Friday, June 28, 2019

The Return of Doctor X (1939)

A reporter scores an interview with beautiful star of the stage Angela, but when he arrives he finds her dead. Stabbed in the heart and everything. Rather than call the police, he runs a sensationalist news story. When she shows up at the newspaper very much alive and threatening to sue, our hero finds himself out of a job. He starts pestering his hunky doctor friend to find out if someone could survive such a wound. Lucky for our heroes, hunky doctor is asked to identify the body of a man who died in exactly the same way. The trail leads to artificial blood and the hunky Doctor’s boss’ creepy assistant (Humphrey Bogart).

Wait, what? Yes, you heard that right. Humphrey Bogart plays the creepy Doctor X. The studio naturally wanted Boris Karloff for the role but couldn’t get him. So instead they enlisted WB bit actor Bogart, who was none too pleased. Still, he did a better than fair job in his only horror role. Ostensibly a sequel to the 1932 film it shares no similarity save for a character called Doctor X. Different backstory, different first name, and, of course, different actor.

Not much horror in this one unless you count the way our hunky doctor practically orders a pretty nurse to go on a date with him, then leaves her in the car while he runs around trying to solve his little mystery.

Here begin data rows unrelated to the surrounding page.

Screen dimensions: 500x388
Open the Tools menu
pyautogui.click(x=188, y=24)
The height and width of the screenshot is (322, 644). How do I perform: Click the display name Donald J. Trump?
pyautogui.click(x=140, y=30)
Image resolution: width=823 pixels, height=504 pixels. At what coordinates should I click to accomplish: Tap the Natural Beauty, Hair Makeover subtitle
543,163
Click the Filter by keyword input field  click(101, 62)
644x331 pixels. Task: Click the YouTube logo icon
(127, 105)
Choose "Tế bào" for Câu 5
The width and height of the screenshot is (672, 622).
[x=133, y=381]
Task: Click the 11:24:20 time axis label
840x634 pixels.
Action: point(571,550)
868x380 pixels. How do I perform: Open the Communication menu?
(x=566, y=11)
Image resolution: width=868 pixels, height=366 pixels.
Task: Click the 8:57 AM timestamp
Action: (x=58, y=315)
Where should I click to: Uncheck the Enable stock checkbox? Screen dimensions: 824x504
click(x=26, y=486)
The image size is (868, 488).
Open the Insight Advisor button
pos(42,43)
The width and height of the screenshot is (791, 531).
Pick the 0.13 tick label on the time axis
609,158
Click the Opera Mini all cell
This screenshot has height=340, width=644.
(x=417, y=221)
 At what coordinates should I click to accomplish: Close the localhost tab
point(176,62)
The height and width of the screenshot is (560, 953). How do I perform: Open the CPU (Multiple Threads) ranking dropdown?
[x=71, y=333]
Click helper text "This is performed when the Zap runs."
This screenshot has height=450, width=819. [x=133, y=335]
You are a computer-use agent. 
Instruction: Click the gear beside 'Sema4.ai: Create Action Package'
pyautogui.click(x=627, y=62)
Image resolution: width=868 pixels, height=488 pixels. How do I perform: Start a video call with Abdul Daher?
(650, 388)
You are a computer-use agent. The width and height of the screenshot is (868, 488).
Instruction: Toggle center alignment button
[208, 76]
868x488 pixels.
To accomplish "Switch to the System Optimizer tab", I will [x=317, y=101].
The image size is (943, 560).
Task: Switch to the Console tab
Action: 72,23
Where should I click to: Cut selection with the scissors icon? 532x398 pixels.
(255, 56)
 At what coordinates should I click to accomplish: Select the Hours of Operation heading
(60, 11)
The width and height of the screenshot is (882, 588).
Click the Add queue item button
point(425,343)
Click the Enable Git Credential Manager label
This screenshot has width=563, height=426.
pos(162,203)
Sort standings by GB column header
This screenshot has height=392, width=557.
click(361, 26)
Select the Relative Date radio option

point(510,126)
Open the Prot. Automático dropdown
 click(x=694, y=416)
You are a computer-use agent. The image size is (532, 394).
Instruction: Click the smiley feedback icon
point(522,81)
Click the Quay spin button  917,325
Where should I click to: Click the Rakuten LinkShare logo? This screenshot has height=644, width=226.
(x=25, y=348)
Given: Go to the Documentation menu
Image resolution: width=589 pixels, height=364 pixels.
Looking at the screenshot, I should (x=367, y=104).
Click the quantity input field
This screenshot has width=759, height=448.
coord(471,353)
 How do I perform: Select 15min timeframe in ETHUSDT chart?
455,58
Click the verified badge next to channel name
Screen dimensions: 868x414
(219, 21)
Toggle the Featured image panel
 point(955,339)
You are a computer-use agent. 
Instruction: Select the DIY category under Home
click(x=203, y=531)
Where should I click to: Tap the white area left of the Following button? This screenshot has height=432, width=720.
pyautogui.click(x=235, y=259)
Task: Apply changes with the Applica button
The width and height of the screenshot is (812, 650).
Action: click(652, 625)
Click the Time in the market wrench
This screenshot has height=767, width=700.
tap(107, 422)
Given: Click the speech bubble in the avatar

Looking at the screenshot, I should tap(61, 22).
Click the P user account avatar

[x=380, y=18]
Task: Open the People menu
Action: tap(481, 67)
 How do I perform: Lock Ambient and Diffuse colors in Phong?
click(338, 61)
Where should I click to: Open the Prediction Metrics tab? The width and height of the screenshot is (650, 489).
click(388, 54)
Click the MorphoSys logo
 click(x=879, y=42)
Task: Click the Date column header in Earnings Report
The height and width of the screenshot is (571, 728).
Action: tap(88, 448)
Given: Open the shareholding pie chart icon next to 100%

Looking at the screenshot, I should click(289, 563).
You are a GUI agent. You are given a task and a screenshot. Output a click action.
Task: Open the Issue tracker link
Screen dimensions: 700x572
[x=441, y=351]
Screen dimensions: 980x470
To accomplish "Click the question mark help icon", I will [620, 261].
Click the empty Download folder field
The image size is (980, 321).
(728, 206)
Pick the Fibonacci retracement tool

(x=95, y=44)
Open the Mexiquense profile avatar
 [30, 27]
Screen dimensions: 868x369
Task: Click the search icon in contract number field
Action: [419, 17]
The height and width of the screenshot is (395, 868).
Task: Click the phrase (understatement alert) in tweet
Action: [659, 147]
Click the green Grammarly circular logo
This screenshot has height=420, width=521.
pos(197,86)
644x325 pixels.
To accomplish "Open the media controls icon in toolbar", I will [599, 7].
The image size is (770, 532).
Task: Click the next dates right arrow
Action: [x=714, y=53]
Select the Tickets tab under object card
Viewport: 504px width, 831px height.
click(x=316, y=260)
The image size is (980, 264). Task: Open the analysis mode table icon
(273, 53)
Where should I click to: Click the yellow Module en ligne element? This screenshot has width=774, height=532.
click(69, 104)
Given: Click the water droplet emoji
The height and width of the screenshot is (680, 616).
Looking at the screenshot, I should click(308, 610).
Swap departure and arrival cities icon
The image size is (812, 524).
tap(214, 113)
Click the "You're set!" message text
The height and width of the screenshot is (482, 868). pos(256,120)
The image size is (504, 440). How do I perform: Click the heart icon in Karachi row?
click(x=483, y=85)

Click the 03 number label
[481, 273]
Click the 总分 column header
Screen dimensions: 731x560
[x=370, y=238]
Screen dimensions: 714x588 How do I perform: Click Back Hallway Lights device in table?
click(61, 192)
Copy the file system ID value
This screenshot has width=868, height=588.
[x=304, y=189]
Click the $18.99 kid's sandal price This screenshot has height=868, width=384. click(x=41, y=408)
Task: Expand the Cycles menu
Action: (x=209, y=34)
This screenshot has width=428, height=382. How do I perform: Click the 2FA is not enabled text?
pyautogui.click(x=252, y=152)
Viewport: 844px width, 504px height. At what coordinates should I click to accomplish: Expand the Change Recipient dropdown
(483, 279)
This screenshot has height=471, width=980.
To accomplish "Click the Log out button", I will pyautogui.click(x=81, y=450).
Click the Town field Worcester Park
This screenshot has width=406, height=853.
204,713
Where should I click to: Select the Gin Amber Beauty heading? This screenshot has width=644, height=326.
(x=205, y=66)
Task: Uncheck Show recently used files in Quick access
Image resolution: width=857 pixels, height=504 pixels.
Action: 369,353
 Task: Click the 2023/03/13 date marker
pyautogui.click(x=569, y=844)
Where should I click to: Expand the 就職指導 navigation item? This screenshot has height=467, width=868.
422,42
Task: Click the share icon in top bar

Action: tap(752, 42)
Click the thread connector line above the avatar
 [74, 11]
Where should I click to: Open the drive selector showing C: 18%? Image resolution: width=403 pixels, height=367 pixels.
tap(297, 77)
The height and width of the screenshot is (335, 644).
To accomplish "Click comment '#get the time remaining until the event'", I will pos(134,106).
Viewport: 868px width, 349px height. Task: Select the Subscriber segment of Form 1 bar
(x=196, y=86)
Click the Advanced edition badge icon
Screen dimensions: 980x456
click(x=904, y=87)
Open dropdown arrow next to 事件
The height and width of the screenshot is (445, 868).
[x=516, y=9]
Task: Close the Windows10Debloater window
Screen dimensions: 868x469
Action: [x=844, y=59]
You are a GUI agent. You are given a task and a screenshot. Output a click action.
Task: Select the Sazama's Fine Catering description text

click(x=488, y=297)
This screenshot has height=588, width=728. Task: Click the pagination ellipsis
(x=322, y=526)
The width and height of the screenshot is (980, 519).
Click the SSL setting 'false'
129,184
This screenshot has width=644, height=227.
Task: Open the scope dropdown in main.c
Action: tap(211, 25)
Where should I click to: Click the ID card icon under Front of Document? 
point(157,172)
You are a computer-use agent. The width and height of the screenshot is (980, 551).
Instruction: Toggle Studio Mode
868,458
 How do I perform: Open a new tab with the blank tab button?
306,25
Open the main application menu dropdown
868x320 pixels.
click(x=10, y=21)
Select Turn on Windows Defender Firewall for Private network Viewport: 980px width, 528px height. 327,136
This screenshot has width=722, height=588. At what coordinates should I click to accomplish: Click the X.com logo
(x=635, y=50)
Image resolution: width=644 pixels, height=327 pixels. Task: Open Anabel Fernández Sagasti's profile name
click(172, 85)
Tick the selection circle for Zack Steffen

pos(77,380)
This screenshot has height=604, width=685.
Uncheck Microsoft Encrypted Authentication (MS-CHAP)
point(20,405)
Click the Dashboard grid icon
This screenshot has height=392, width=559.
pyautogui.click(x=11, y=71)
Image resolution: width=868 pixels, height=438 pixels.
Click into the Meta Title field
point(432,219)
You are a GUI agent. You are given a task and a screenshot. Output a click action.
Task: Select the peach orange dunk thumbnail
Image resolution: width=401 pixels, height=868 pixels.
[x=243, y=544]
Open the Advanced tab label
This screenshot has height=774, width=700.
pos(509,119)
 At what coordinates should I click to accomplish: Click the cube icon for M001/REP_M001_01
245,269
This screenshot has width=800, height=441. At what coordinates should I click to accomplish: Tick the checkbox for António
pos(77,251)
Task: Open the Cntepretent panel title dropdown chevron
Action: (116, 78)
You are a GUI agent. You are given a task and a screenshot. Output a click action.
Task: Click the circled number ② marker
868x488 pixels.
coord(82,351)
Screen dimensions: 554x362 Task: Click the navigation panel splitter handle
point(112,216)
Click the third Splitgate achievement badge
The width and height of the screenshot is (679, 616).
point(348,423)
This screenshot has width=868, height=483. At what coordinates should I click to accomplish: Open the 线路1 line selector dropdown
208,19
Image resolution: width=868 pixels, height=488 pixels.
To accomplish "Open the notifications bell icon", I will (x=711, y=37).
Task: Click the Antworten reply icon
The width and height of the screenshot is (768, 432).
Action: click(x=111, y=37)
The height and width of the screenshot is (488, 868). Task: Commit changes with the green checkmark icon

I guess you do what you must to keep your job.

The Return of Doctor X has a fair amount of atmosphere with a little sci-fi thrown in, and Bogie was rather creepy in the role, even if he felt his unfamous self too good to do genre movies. Was being a gangster thug so much better? Nice and short, you may find it worth your time. I did. AMRU 3.

Sunday, June 23, 2019

Berlin Express (1948)

An American, a Russian, a German, and an Englishman walk into a bar. I mean a train. Going to Berlin. Post-war Germany is divided by the three main allied powers. Or four, I don’t know. Anyhow a German professor is working to reunite Germany for peace, so he gets blown up. Because the allied authorities are just rounding people up for questioning and nothing else, our band of multi-ethnic heroes investigate. Turns out there are these Germans who aren’t too keen on this whole ‘peace’ idea.

Enigmatic Merle Oberon played the German professor’s faithful helper. She mostly appeared in period costume dramas which is why I haven’t visited her before. Jacques Tourneur is one of those directors who could have been a big name given different circumstances. This is the sixth of his film that I’ve seen and the least interesting.

Berlin Express bares a certain resemblance to The Third Man. Actually filmed in Germany (the first US film to do so after the war) we see the war’s aftermath and the consequences the people must face. But Berlin Express isn’t quite the film. Story, acting, script, and cinematography, it pales in comparison. I don’t mean to imply that it is a bad film. The Third Man is a masterpiece, and this was, well, made by RKO. Berlin Express is quite watchable if you step clear of the comparison. It holds your interest if not your memory.